The gold-haired girl is singing into your ear
about how we live in a beautiful country.
Snow sifts from the clouds

into your drink. It doesn’t matter about the war.
A good way to fall in love
is to close up the garage and turn the engine on,

then down you’ll fall through lovely mists
as a body might fall early one morning
from a high window into love. Love,

the broken glass. Love, the scissors
and the water basin. A good way to fall
is with a rope to catch you.

A good way is with something to drink
to help you march forward.
The gold-haired girl says, Don’t worry

about the armies, says, We live in a time
full of love.
You’re thinking about this too much.
Slow down. Nothing bad will happen.

– Kevin Prufer

Postscript:

The contrast between falling in love (in very dangerous ways) and the golden haired girl telling the narrator to ignore the war is pointed and powerful.

The fact that he seems suicidal makes you wonder if the girl’s voice is in his head, and listening to her would be as suicidal as the rest of it (and as attractive-sounding to someone wanting to end it all). Even if she’s real, she’s still unhelpful at best.

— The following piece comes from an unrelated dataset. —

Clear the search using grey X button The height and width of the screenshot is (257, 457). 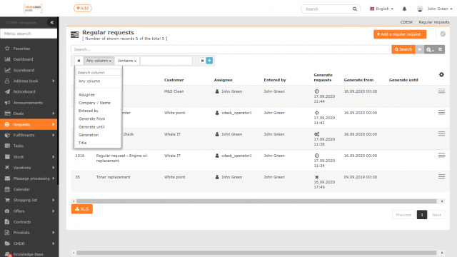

Some biographical information on Kevin Prufer.

Cartoon Physics, part 1

Children under, say, ten, shouldn’t know
that the universe is ever-expanding,
inexorably pushing into the vacuum, galaxies

swallowed by galaxies, whole

solar systems collapsing, all of it
acted out in silence. At ten we are still learning

the rules of cartoon animation,

that if a man draws a door on a rock
only he can pass through it.
Anyone else who tries

will crash into the rock. Ten-year-olds
should stick with burning houses, car wrecks,
ships going down—earthbound, tangible

disasters, arenas

where they can be heroes. You can run
back into a burning house, sinking ships

have lifeboats, the trucks will come
with their ladders, if you jump

you will be saved. A child

places her hand on the roof of a schoolbus,
& drives across a city of sand. She knows

the exact spot it will skid, at which point
the bridge will give, who will swim to safety
& who will be pulled under by sharks. She will learn

that if a man runs off the edge of a cliff
he will not fall

until he notices his mistake.

– Nick Flynn

Postscript:

A wryly amusing look at a child’s view of physics – but made sharply poignant and perhaps even a little unsettling by the end because of the choice of potential disaster. It starts relatively innocuously and impersonally with an expanding universe and travelling through solid objects, and works its way through burning houses, car wrecks and sinking ships, eventually getting to the extremely personal incidents of being shark-feed and falling off a cliff.

Nick Flynn, from what I’ve read seems to be someone who’s seen quite a bit, and the hints of darkness ring true.